Saturday, May 18, 2013
By Jessica Hall jhall@pressherald.com
Staff Writer
Ford Reiche, president of Dirigo Spirit, sees the state's wholesale liquor contract as broken but fixable.

Ford Reiche
Shawn Patrick Ouellette / Staff Photographer
As co-founder and former president of Maine's largest logistics company, he's used to solving problems and handling details.
His new company aims to bid against Maine Beverage Co., which has held the 10-year state liquor contract since 2004, and other potential bidders that have yet to emerge publicly.
"There's something that's really broken here," said Reiche, 58. "I have the experience and resources to help Maine solve the problem."
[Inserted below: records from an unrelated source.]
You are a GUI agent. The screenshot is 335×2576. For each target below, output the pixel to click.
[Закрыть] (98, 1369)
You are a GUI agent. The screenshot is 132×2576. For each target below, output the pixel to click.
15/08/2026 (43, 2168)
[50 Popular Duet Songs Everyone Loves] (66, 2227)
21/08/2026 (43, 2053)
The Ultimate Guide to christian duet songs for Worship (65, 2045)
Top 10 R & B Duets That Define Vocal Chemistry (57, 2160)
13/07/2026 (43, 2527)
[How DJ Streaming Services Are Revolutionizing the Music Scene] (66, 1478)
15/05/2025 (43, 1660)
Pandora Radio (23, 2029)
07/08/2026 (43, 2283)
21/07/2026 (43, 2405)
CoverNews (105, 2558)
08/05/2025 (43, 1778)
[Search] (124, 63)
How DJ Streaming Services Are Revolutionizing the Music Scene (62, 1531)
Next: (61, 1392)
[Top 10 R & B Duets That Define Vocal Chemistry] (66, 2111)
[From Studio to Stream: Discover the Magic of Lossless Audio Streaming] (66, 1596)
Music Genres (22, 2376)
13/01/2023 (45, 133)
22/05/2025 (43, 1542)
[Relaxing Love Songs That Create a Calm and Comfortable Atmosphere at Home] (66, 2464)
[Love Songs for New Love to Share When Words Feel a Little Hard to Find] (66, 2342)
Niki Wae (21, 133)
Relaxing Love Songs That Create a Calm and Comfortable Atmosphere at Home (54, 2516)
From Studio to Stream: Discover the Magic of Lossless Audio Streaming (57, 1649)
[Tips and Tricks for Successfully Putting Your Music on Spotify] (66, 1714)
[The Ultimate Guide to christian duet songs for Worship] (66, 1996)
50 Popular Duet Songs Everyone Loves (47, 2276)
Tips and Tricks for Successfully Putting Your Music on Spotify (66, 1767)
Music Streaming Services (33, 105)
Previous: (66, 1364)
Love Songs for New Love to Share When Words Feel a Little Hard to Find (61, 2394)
The Bureau of Alcoholic Beverages and Lottery Operations is looking for a way to increase the amount of money the state collects from liquor sales, while lowering retail prices by $2 to $7 per bottle to make Maine more competitive with New Hampshire's state-run liquor stores.
The state also wants to pay higher commissions to agency liquor stores, said Gerry Reid, the bureau's director.
Reiche says Dirigo Spirit can be leaner and more efficient and cost the state less than Maine Beverage.
Prompted by lawmakers' discussions about the liquor contract as a revenue source, he has spent the past year surrounding himself with a team of 15 advisors and consultants to develop Dirigo and its plan for bidding on the contract.
The state awarded the current wholesale liquor contract at a time of fiscal crisis, when it needed help closing a $1.2 billion budget deficit.
Maine Beverage Co. got the 10-year contract for $125 million. The fair market value of the contract was pegged at $378 million in a study done in 2009 by Deloitte & Touche.
Maine Beverage has said it is interested in a renewal of the contract. The company's president and chief executive officer, Dean Williams, would not discuss the details of a possible extension, but said "we have made many operational improvements to this business and have significantly increased the value of the state's asset by growing sales appreciably."
Reid, the liquor bureau's director, said he has been told that another interested party will soon approach the state about the contract. Other prospective bidders have said they would like to be notified when the selection process starts, he said.
The state hopes to save time by bypassing the standard request-for-proposals process and negotiating directly with qualified bidders. About a half-dozen firms in Maine have the ability to provide the needed services, Reid has said, so it's clear that Reiche will have competitors.
Reiche says his expertise in logistics -- getting the right product to the right place at the right time -- is a natural fit for Maine's liquor contract, which involves warehousing and distributing about 2,600 products to 364 retail outlets around the state.
In 1989, Reiche co-founded Auburn-based Safe Handling, a rail-to-truck transportation logistics company that shipped and warehoused a billion pounds of products a year for customers including Country Kitchen and Poland Spring.
When the company was sold to Salt Lake City-based Savage Services Corp. in 2009, Reiche insisted that the contract preserve the jobs of Safe Handling's 100 employees.
"He worked very hard to pick the next owners," said Peter Worrell, managing director and CEO of The Bigelo Co. in Portsmouth, a mergers and acquisitions firm that advised on the sale of Safe Handling. "He's really a thinker -- not someone who makes decisions from a gut response. He agonizes over these things."
Auburn Mayor Jonathan LaBonte said the liquor contract fits with Reiche's background in transportation, distribution and logistics. "If the private sector can make a buck and the state still benefits -- that's Ford."
Reiche said Safe Handling improved the efficiency of product deliveries in Maine by integrating rail and truck transportation. He sees similarities in the inception of Dirigo Spirit.